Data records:

═══

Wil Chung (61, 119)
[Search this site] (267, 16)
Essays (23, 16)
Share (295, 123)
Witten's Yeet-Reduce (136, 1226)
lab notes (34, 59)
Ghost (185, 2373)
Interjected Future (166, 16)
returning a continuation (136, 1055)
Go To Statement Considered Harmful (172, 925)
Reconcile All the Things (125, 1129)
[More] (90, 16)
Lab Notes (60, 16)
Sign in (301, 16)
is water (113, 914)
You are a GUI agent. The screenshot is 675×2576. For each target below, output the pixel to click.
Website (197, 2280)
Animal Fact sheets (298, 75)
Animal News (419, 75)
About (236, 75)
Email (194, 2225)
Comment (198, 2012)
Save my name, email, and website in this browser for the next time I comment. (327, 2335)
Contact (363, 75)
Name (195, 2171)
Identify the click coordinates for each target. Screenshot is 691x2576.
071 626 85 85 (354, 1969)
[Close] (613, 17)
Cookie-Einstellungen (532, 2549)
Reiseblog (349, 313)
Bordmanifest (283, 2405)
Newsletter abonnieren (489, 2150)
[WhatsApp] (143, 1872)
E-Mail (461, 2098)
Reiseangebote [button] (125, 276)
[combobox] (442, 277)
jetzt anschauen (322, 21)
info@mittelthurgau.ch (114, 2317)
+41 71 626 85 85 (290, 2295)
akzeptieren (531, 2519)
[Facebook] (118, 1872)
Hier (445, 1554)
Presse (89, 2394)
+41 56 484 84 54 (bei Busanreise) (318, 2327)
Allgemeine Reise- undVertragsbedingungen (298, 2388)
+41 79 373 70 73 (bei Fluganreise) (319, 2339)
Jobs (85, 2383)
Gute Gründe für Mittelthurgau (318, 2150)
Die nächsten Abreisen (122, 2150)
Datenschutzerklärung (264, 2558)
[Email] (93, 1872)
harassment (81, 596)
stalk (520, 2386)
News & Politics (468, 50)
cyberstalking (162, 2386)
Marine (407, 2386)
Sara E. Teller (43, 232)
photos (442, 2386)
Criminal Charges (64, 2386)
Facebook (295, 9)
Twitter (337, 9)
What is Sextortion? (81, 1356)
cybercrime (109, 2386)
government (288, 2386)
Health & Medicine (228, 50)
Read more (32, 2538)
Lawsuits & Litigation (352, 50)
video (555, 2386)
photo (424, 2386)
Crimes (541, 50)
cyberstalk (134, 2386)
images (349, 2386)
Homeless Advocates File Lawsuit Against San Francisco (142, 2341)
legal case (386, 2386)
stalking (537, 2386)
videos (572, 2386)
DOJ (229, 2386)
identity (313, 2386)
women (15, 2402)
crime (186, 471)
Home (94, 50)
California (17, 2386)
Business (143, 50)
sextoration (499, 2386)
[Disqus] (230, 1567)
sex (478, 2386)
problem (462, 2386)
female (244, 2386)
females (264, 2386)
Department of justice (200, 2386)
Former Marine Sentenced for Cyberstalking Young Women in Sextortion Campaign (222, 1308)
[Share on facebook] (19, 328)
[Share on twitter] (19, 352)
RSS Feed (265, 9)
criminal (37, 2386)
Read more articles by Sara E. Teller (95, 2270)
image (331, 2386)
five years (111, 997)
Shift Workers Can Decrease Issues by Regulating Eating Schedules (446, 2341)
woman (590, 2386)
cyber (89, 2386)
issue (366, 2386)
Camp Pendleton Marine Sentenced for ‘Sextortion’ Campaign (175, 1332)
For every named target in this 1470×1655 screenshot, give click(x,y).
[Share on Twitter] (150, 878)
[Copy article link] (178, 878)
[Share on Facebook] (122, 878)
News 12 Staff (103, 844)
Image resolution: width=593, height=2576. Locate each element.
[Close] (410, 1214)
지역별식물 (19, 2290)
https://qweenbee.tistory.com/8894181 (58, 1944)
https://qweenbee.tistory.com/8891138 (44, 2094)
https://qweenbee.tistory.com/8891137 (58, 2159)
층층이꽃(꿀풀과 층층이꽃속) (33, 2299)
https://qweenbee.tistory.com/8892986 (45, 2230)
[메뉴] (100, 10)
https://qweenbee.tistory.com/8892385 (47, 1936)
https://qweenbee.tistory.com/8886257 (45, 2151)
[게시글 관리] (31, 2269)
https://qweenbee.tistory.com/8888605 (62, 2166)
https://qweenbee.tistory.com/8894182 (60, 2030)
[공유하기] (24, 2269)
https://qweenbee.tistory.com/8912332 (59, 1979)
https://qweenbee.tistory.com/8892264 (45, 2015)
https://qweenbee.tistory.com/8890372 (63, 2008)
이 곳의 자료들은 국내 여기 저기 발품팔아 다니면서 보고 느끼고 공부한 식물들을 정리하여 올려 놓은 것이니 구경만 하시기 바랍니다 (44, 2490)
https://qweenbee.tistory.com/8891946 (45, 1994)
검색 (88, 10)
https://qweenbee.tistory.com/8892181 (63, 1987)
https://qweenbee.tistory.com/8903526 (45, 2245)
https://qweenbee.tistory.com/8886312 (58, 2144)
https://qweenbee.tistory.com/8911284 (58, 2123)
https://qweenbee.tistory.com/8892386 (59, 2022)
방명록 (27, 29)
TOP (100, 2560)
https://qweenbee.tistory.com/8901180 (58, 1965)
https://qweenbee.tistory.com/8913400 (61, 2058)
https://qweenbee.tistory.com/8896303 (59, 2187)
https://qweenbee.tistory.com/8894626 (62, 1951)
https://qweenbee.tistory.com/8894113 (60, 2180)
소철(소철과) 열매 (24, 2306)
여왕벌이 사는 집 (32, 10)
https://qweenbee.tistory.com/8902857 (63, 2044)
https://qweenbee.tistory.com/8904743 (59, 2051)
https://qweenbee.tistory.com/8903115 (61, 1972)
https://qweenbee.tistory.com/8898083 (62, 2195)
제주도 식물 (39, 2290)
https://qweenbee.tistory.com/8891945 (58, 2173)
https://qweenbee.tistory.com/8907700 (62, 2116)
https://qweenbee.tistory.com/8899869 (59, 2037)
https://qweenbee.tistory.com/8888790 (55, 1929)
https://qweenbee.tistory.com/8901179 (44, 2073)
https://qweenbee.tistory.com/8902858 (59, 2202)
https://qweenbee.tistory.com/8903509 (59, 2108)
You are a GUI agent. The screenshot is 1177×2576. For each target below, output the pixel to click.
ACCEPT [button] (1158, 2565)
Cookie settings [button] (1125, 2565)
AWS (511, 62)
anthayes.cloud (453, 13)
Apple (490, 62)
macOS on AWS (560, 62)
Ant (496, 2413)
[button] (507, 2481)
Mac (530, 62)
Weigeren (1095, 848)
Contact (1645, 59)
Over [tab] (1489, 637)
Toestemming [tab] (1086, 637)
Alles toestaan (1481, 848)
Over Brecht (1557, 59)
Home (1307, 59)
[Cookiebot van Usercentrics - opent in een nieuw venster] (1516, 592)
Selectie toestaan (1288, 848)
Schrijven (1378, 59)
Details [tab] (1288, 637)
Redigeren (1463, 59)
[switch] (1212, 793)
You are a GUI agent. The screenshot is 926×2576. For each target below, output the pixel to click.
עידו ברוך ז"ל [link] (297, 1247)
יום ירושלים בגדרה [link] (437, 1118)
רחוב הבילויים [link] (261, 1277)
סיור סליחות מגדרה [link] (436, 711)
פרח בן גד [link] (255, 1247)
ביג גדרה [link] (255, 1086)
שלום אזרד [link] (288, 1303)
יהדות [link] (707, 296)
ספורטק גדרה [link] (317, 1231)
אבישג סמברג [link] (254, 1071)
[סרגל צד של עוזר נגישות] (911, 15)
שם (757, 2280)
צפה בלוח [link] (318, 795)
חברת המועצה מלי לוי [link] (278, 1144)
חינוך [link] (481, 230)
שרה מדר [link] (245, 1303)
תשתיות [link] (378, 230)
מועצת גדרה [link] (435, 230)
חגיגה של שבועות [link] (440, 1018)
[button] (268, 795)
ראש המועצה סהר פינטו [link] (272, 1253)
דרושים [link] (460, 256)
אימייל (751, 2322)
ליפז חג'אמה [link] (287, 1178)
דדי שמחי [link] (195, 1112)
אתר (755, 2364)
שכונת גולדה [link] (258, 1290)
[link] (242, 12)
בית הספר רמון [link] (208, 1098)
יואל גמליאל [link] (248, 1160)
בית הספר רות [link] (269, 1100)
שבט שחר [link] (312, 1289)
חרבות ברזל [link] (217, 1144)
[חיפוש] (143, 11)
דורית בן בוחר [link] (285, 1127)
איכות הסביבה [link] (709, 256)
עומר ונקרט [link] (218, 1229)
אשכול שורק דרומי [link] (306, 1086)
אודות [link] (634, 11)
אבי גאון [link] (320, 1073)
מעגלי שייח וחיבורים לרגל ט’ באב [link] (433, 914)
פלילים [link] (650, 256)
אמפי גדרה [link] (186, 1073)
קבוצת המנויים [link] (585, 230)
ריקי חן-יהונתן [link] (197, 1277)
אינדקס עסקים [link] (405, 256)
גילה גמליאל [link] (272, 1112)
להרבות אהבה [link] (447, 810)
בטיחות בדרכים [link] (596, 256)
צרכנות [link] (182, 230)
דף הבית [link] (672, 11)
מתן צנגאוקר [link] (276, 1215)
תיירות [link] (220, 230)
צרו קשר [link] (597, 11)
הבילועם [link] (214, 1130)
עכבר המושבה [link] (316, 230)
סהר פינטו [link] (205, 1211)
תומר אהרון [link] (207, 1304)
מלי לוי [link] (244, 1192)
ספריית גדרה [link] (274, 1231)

═══

Directions: Only the lines above starting at the line that holds "videos (572, 2386)" and ending at the line that holds "five years (111, 997)" are to be repeated, exactly and in full.

Task response:
videos (572, 2386)
DOJ (229, 2386)
identity (313, 2386)
women (15, 2402)
crime (186, 471)
Home (94, 50)
California (17, 2386)
Business (143, 50)
sextoration (499, 2386)
[Disqus] (230, 1567)
sex (478, 2386)
problem (462, 2386)
female (244, 2386)
females (264, 2386)
Department of justice (200, 2386)
Former Marine Sentenced for Cyberstalking Young Women in Sextortion Campaign (222, 1308)
[Share on facebook] (19, 328)
[Share on twitter] (19, 352)
RSS Feed (265, 9)
criminal (37, 2386)
Read more articles by Sara E. Teller (95, 2270)
image (331, 2386)
five years (111, 997)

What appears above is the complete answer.